It's silicone, so fully CPOP safe. Next time when I make boring castile soap, I'll definitely CPOP then (and hopefully remember your words of patience to not take them out of the oven too early).
 
That's a pretty green! I'm very curious to see how it holds up. Definitely keep storing it in a dark place ;)
 
Hi @szaza Yes, your incredibly elaborated thread about natural colours was one of the reasons for me to try this out! Who knows, maybe it might even be preparatory for something I'm not (yet) allowed to talk about. 🤫
 
Day 92 – Test time!

T+92d_ho_sunflower+mate.jpg
(This photo is deliberately underexposed, so that you can see the pearly shimmer of the dried surface.)

I'm really happy with this bar of soap! I had feared the worst when I extrapolated castile slime from 60% HO soaps, but it actually wasn't that bad.
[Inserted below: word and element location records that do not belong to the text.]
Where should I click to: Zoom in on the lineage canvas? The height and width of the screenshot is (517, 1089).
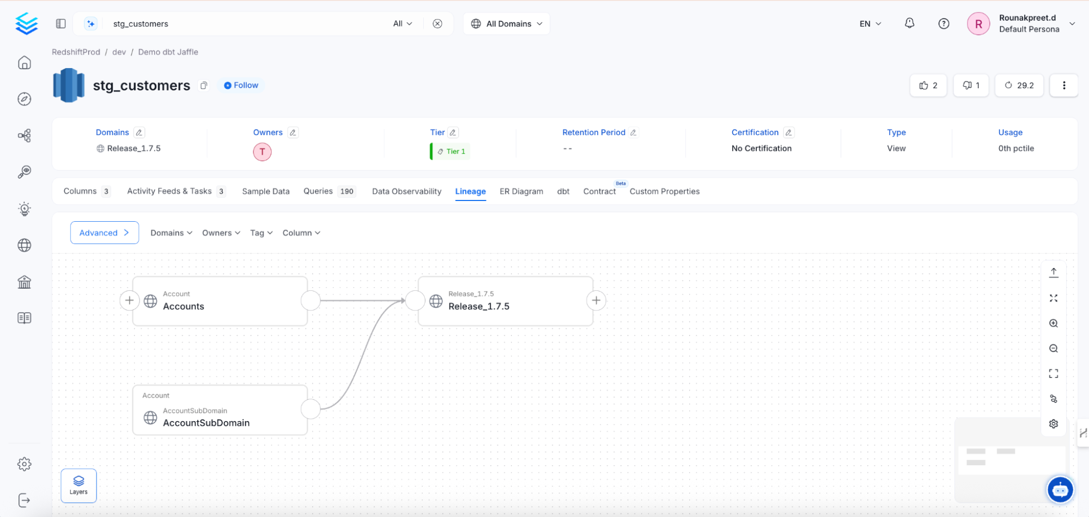(x=1053, y=323)
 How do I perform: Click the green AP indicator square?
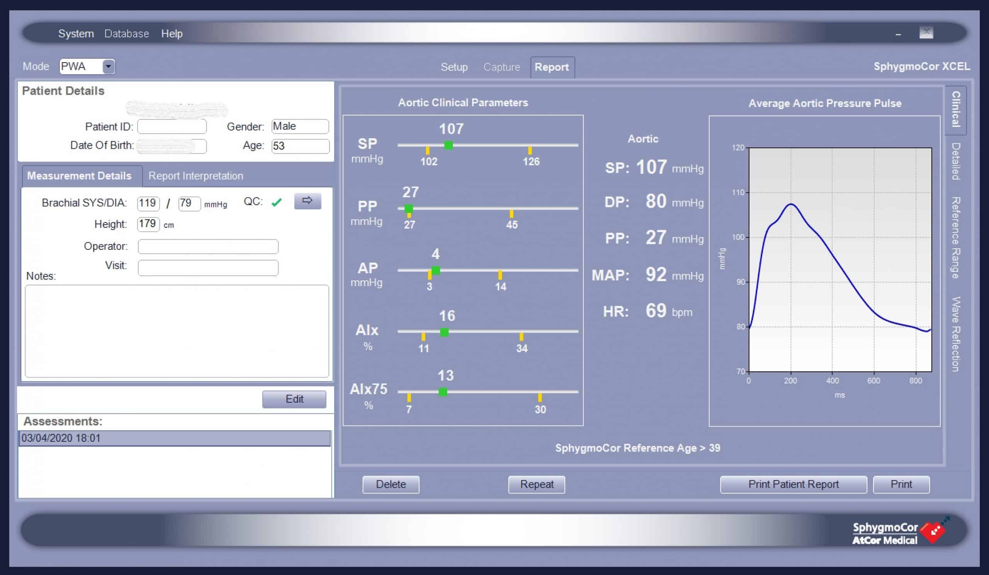[436, 270]
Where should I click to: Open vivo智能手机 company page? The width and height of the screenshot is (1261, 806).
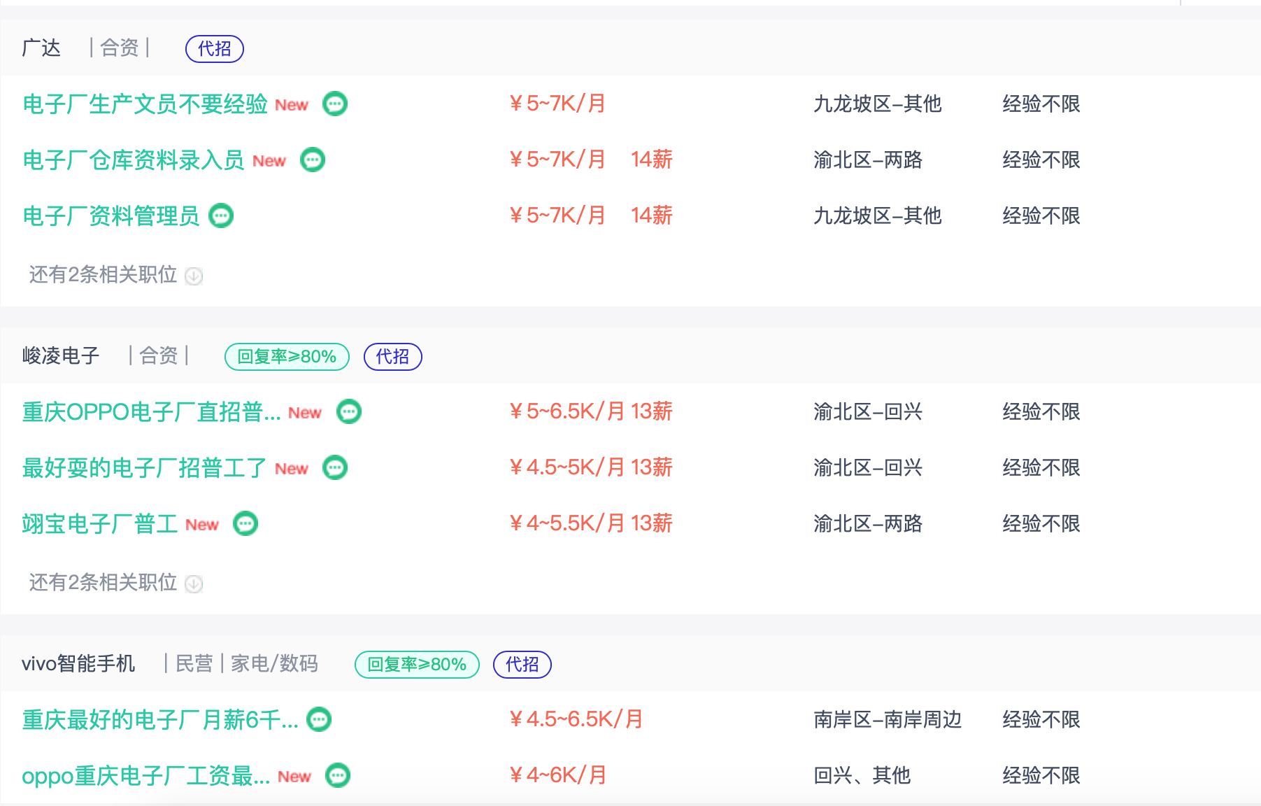[78, 664]
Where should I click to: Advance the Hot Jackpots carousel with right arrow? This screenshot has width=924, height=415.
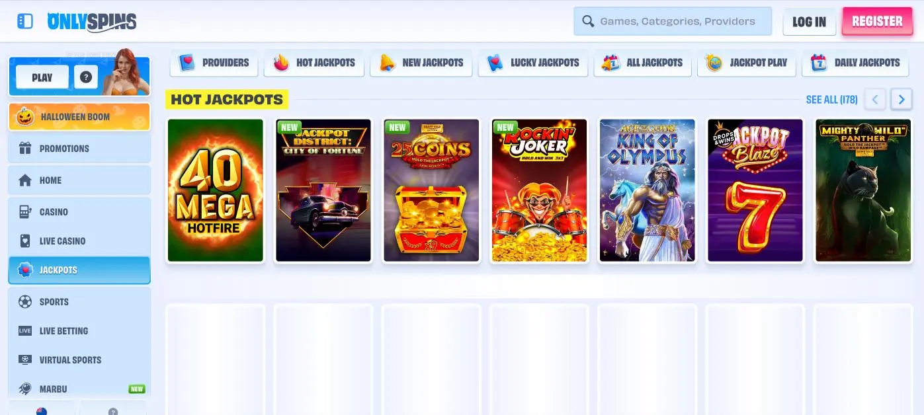click(x=902, y=98)
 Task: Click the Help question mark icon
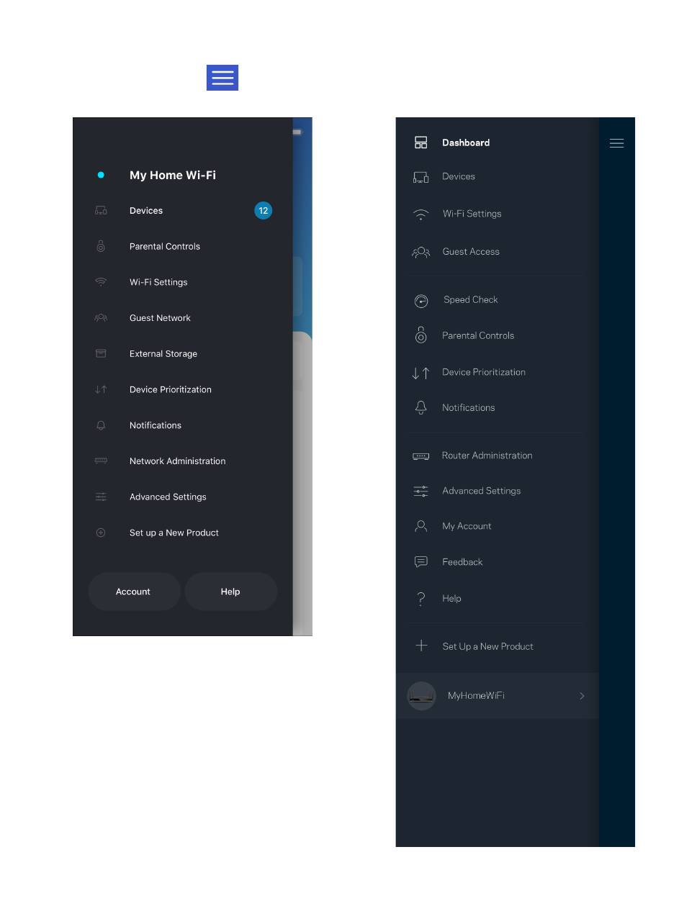tap(421, 599)
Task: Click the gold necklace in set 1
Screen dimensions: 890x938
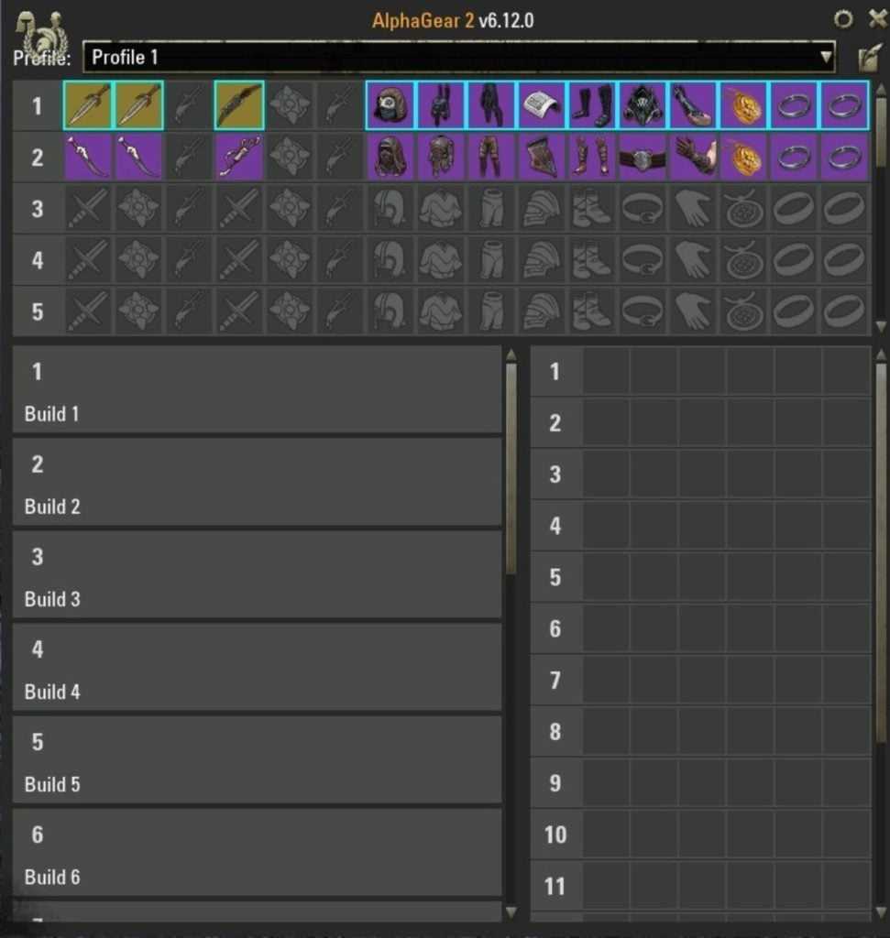Action: (744, 105)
The edged shape was a bit uncomfortable (scratchy) at first, and I had to rub quite a bit until something dissolved and eventually gave some lather (and just a few gooey ropes too). The skin feels very clean, warm and dry afterwards. If I had to criticise this recipe in a blind test, I'd recommend lowering coconut oil by 5% or 10% 🤣.
But the hardness is above any suspicion. Time will show if the purportedly mediocre longevity of high-oleic soaps hits. My impression so far is no worse than these mango-rice bran bars that dissolved tooooo quickly.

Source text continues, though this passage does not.